L'expression du Soi, du Je, aussi sincère qu'elle se
veuille être, ne bénéficie d'aucun recul et se trouve dans
l'incapacité de discerner la réalité de l'être. Entre
ce que je dis être, c'est à dire ce que je crois être, et
ce que je suis vraiment, la réalité ne m'est pas
perceptible.
Je ne sais qui a dit un jour « la
meilleure façon de dire, c'est de faire ». Je
m'en inspirerais volontiers pour écrire ceci : «
la meilleure façon de se dire, c'est d'être ».
L'expérience à laquelle je me livre ici
depuis plus de dix ans m'a fait prendre conscience des
limites de la conscience de soi. Je crois que je me suis
beaucoup trompé sur moi-même. Tant dans un sens
favorable que défavorable d'ailleurs. Je me suis
souvent décrit comme je pensais être, croyant vraiment me
dire dans une écriture authentique. Et elle l'était
d'ailleurs. Sauf que je ne disposais pas de la
conscience suffisante pour réaliser que je me leurrais.
Je ne m'en serais peut être pas rendu
compte si je n'avais constaté ce décalage entre le dire et
l'être chez d'autres que moi. Il m'a fallu du temps pour
apprendre à me fier davantage aux ressentis intuitifs
qu'aux discours affirmés, parfois radicalement opposés. Je
crois que seule l'épreuve de réalité, la rencontre
physique, peut apporter cet éclairage. C'est pourquoi je
suis devenu prudent avec la réalité virtuelle...
Il ne s'agit pas de rejeter en bloc ce
qui s'y passe, mais de faire preuve de discernement. Le
virtuel est un lieu où se développe et se libère la
pensée, détachée des contingences du réel. Il y a des
avantages et des inconvénients à cela.
J'ai découvert beaucoup sur moi et mon
rapport aux autres grâce à cette écriture. J'ai aussi
progressivement découvert l'ampleur des projections que je
pouvais faire... en constatant celles que d'autres avaient
à mon égard. Je ne me suis pas toujours reconnu dans
ce qui m'était attribué. Le regard des autres a ceci de
troublant qu'il bénéficie à la fois d'un recul tendant
vers l'objectivité, mais se colore de leur subjectivité.

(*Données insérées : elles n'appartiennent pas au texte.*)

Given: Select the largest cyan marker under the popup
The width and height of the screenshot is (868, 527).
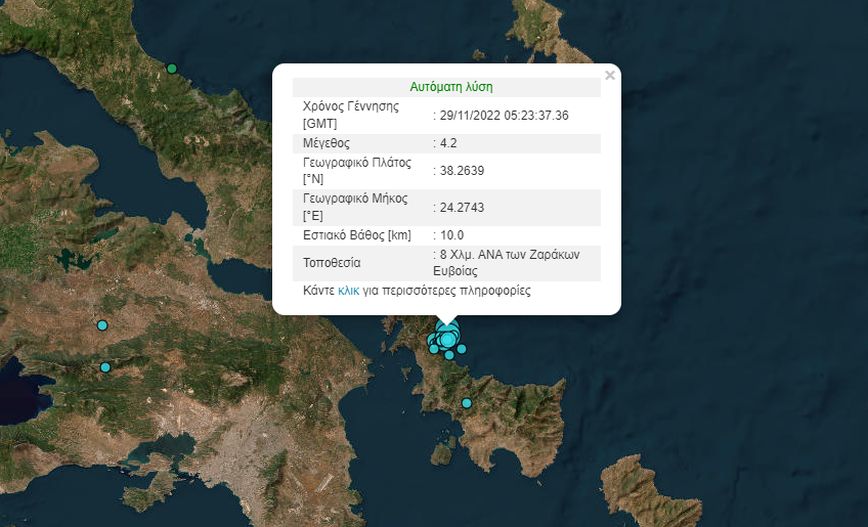Looking at the screenshot, I should 448,339.

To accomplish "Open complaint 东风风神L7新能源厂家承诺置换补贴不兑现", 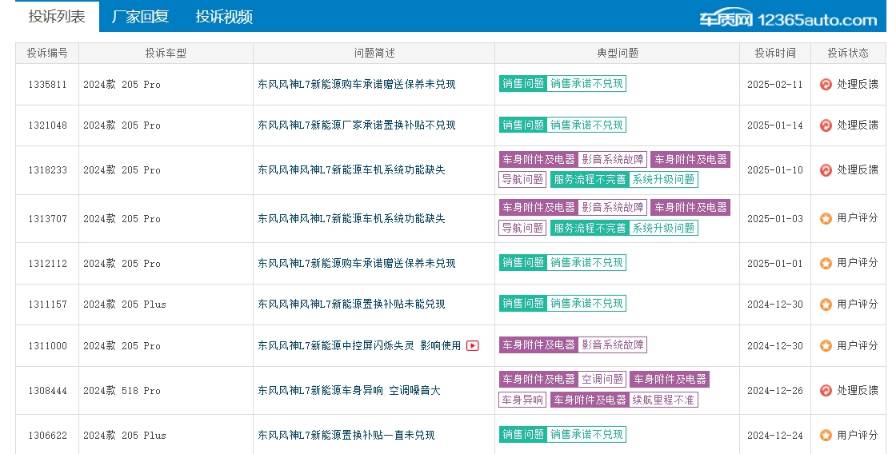I will 356,125.
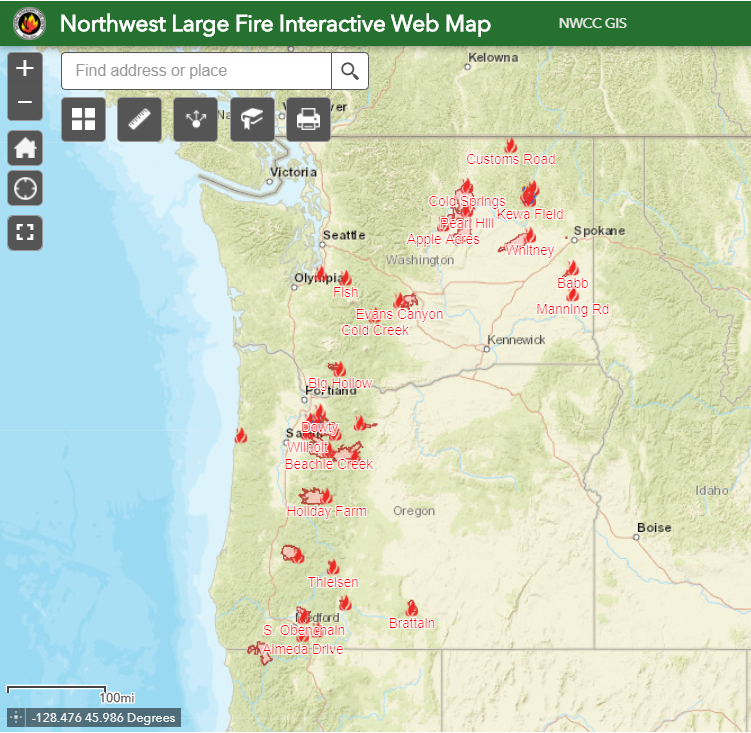Enter fullscreen map view

click(25, 233)
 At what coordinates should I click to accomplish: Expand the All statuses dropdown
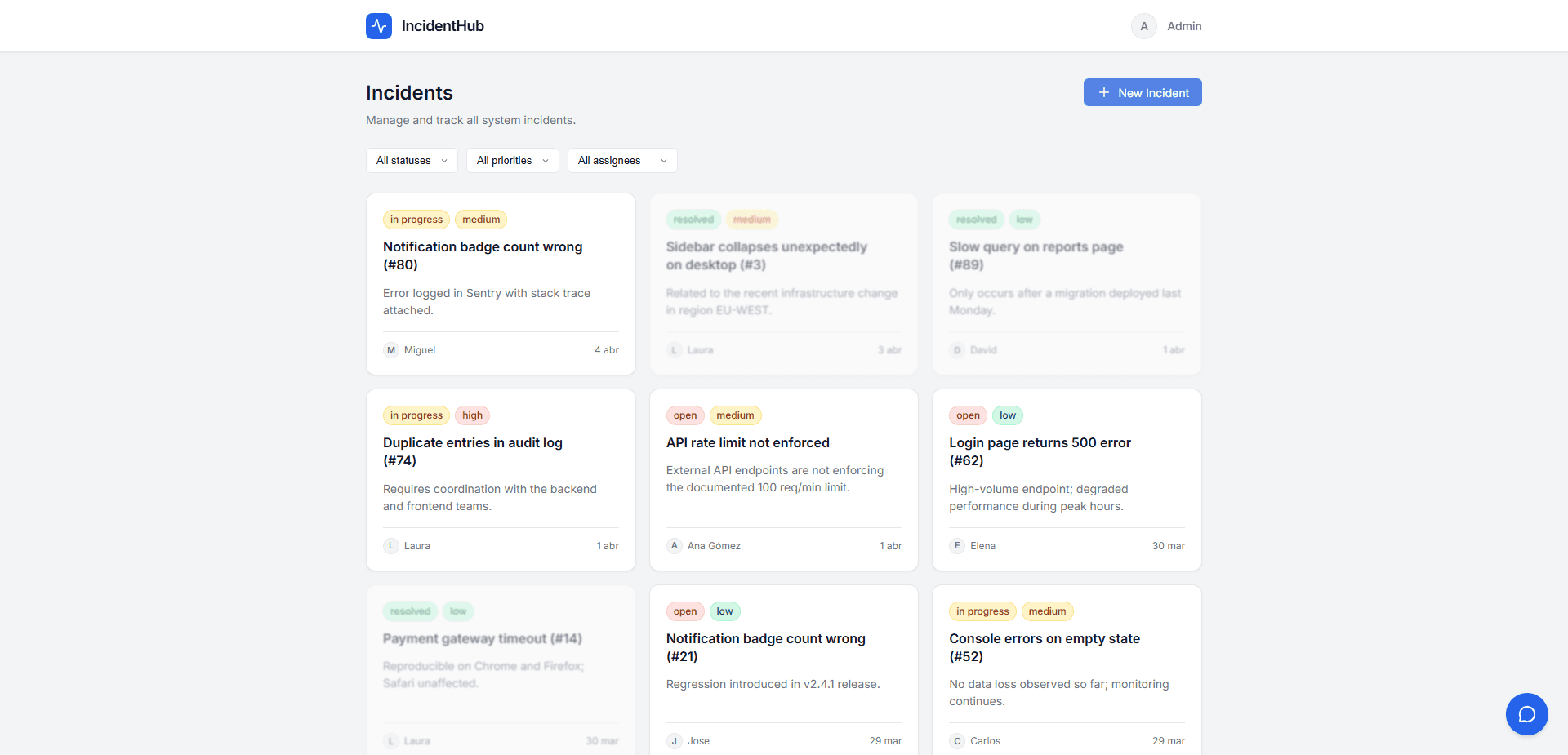412,161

Ainsi il est parfois très juste... et d'autres fois
largement faussé. Les projections et représentations de
chacun s'entrecroisent et s'entrechoquent, suscitant des
réactions qu'il est important d'analyser en soi. C'est un
exercice qui demande du temps parce qu'imposant de
fouiller en soi et débusquer les résistances.
L'auto-analyse en solitaire est limitée mais son champ
d'exploration s'élargit dès lors que des tiers renvoient
l'écho de ce que notre façon d'être, ou de dire, leur
inspire.
Suis-je ce que je dis ? Assurément pas !
Non que je mente ou chercher à tricher, mais parce que je
ne suis pas ce que j'ai conscience d'être. Ou du moins pas
toujours. L'image que j'ai de moi est faussée, déformée,
parfois juste et parfois erronée sans que je n'aie moi
même la capacité de discernement.
Vous comprendrez qu'avec cette prise de
conscience il me soit devenu difficile d'écrire ici.

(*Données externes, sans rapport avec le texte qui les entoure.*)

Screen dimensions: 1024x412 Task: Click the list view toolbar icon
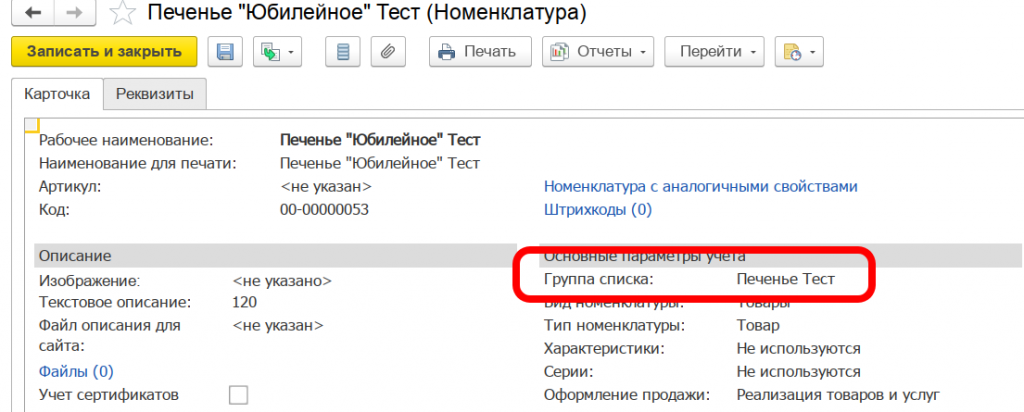pyautogui.click(x=343, y=51)
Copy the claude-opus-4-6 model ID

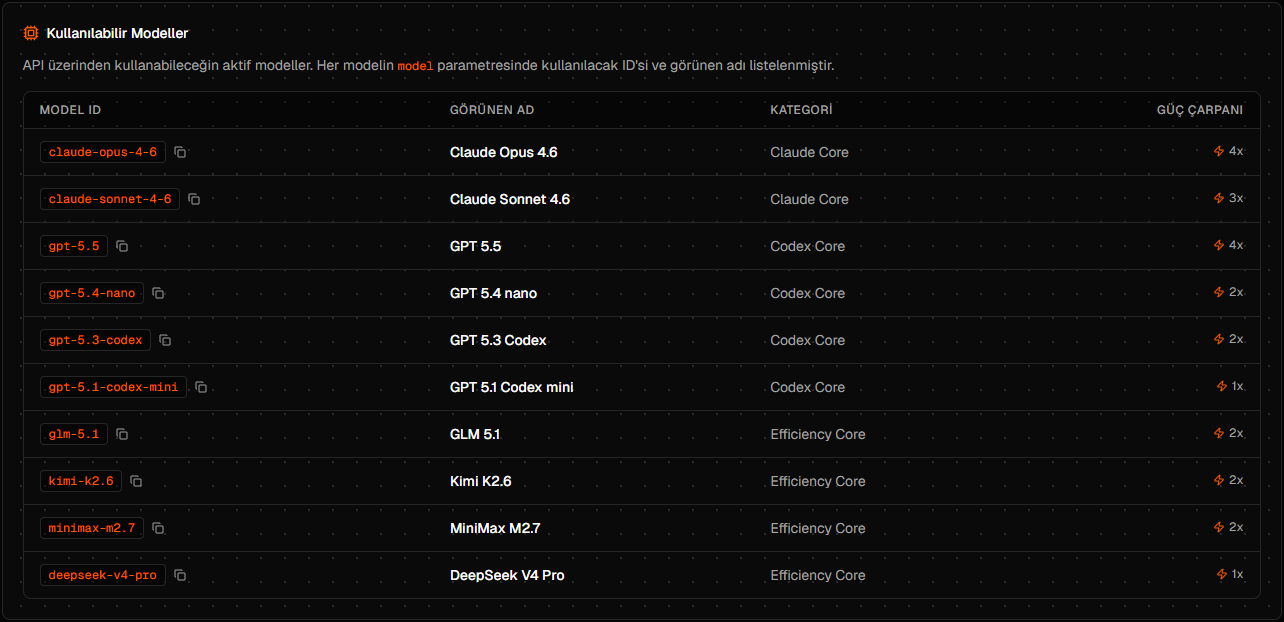point(180,152)
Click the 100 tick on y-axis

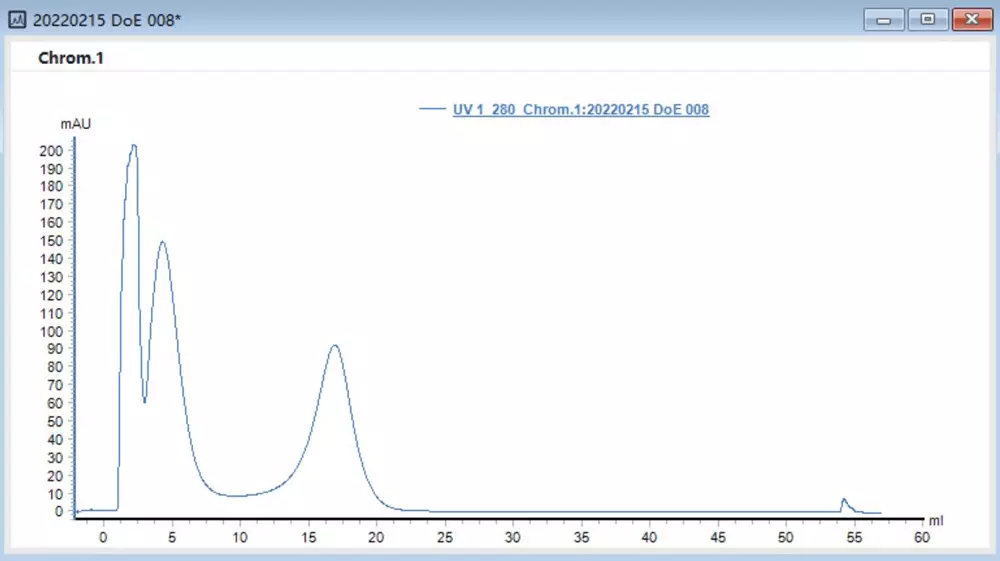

Cependant je crois nécessaire que je restaure la part de
mon image que j'ai dégradée. Je me suis abusivement
rabaissé, par habitude. Je me suis noirci... culpabilisé,
sur-responsabilisé. J'ai besoin de comprendre par quel
mécanisme intérieur j'ai choisi cette voie, et en même
temps de retrouver une confiance en moi qui s'est
largement effacée dans des circonstances dont il
m'intéresse d'élucider les particularités. Il se peut que
cette démarche soit très longue. Il se peut aussi
qu'elle se fasse sur un mode intériorisé, donc invisible
ici. L'avenir le dira...
[Journal à publication
différée]
Cahier
de brouillon
Publication
du 8 novembre
Dimanche 26 septembre
Quand j'étais enfant il y avait, à
l'école, des « cahiers de brouillon ». En papier grossier
et un peu jaune, avec une couverture fine rapidement
cornée, pliée. Ils étaient destinés à élaborer, raturer,
rayer, avant d'écrire « au propre » dans un autre cahier,
doté de toutes les qualités que le précédent n'avait pas.
Un des ouvrages de Philippe Lejeune,
éminent spécialiste de l'autobiographie, s'intitule «
Les brouillons de soi ». En référence à l'écriture
qui, sans cesse, redessine les contours d'une pensée qui
tente de se fixer sur le papier. Je trouve cette formule
assez éloquente...
En décidant de différer la publication
de mes écrits, sur ce journal, je retrouve cet aspect «
brouillon » avant d'en offrir une présentation « au propre
». De sorte que je livre des textes corrigés,
modifiés, affinés, censer correspondre à quelque chose de
plus élaboré. Plus ajusté parce que bénéficiant d'un
temps de repos et d'observation. Comme auparavant la
première écriture est relativement spontanée, essayant de
saisir l'idée, ou les idées qui se sont accumulées durant
quelques temps. Mais je me suis rendu compte, au fil des
ans, que je retravaillais de plus en plus mes textes, de
façon à rendre "présentables" les idées que j'avais envie
d'exposer. De sorte que c'en est venu à me demander
beaucoup de temps. Parfois pour quelques mots
j'hésitais longuement à rendre précisément ce que je
voulais dire... sans risque de heurter.
Ne tournons pas autour du pot : je
pensais bien évidemment à la seule personne que ça aurait
pu vraiment déranger. La plupart du temps mon
autocensure était effectuée en pensant à ce seul regard.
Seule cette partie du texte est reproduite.